Items from a data source
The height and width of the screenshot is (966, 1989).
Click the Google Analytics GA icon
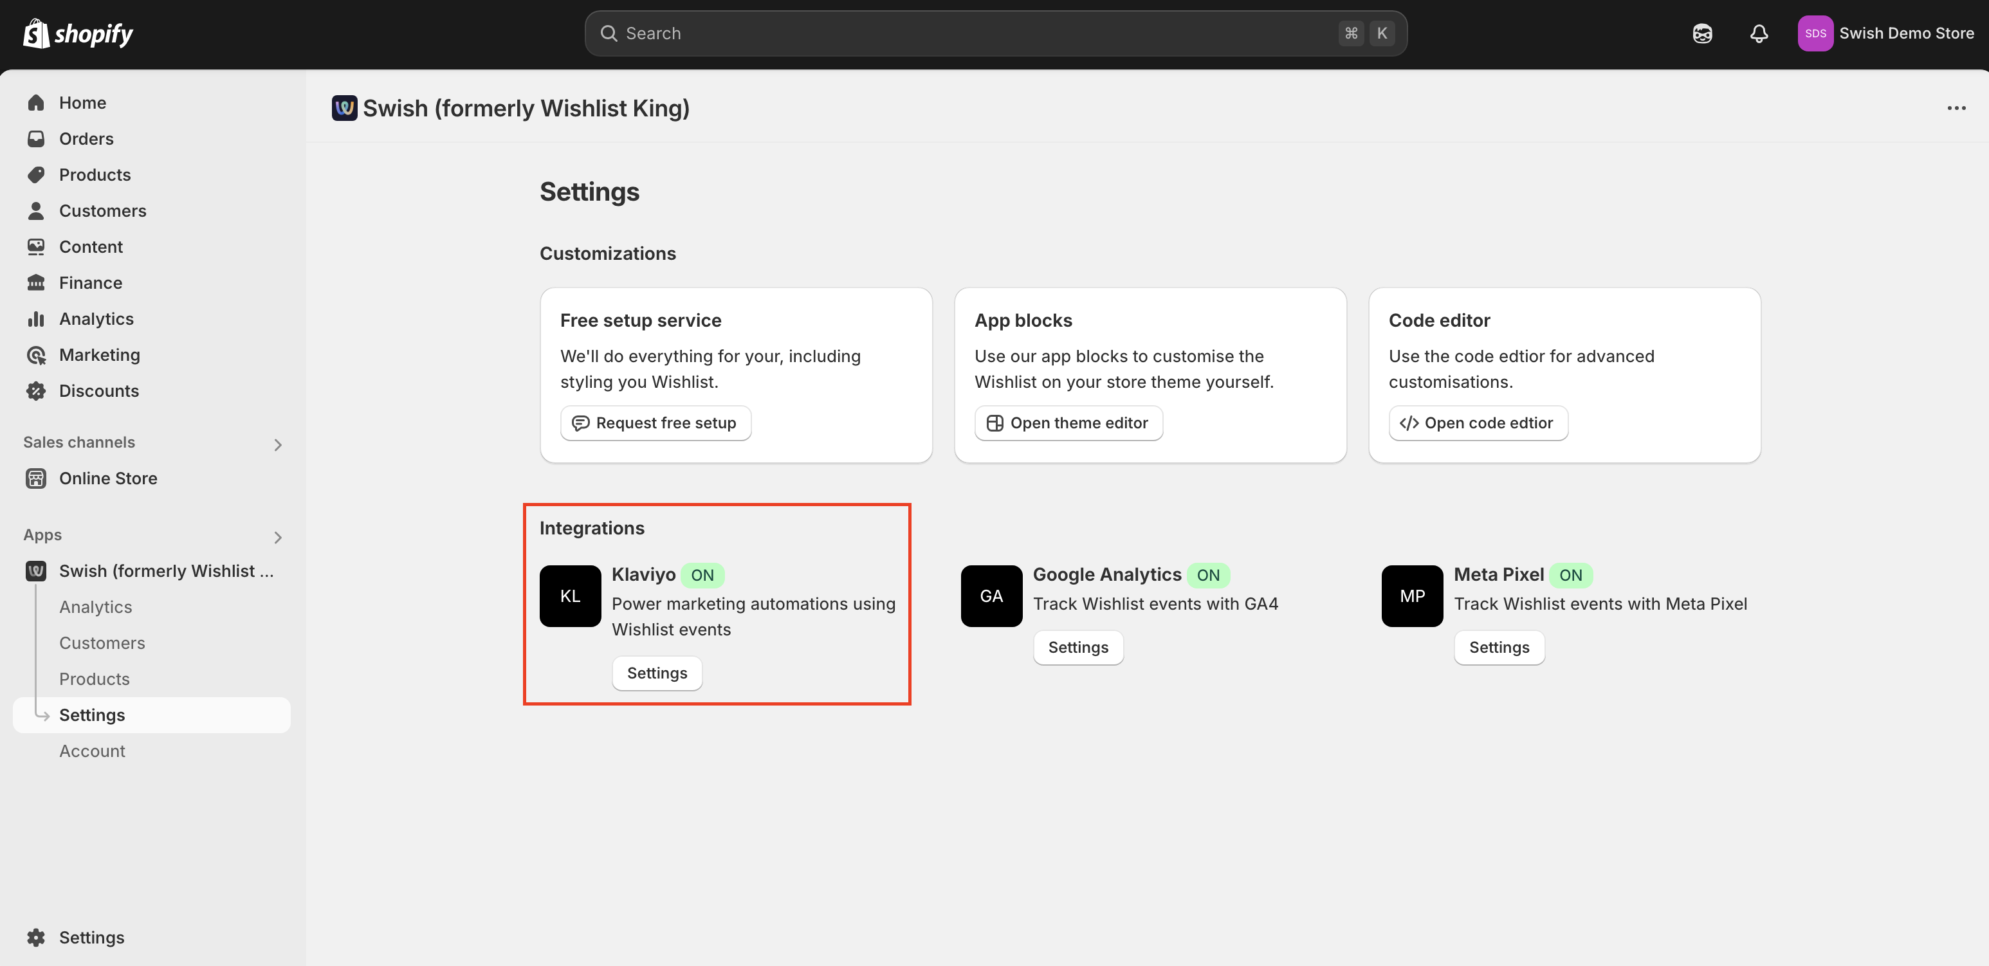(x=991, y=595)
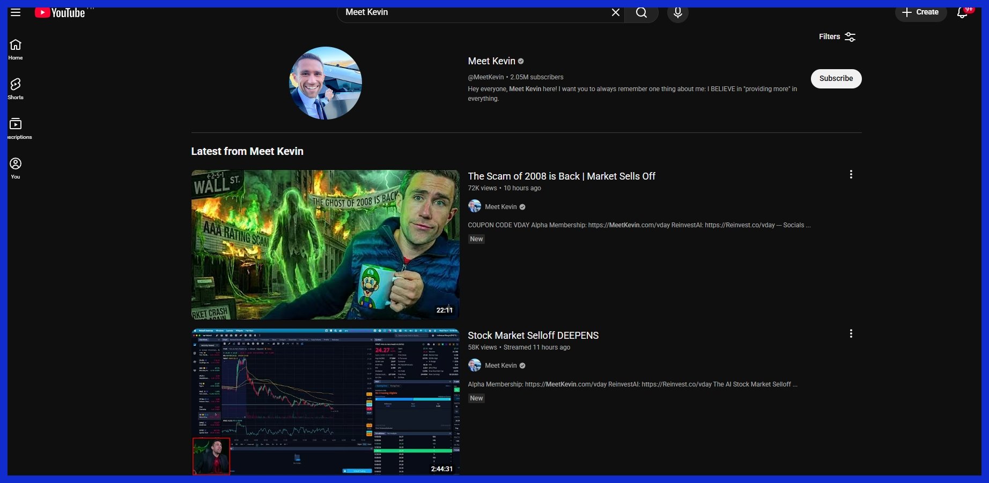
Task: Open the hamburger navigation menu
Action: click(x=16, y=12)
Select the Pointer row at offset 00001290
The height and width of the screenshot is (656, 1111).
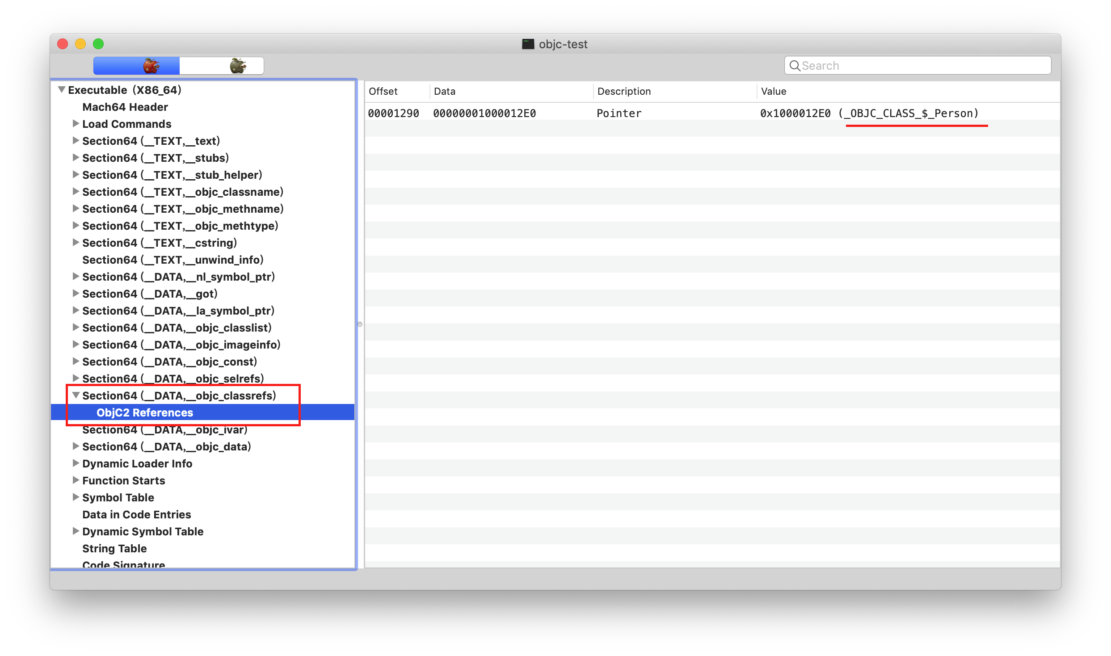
...
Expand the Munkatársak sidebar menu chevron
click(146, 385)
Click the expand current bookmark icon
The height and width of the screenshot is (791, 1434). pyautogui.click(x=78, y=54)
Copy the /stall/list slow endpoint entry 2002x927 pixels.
---
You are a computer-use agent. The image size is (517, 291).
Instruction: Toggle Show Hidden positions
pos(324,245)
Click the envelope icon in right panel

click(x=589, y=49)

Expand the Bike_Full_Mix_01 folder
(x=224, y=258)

- TASK
Write out exactly the lines above from the line with "Click the expand current bookmark icon" through the line with "Copy the /stall/list", both of them included, and leave out all other lines.

- RESULT FOR THIS EXERCISE
Click the expand current bookmark icon
The height and width of the screenshot is (791, 1434). pyautogui.click(x=78, y=54)
Copy the /stall/list slow endpoint entry 2002x927 pixels.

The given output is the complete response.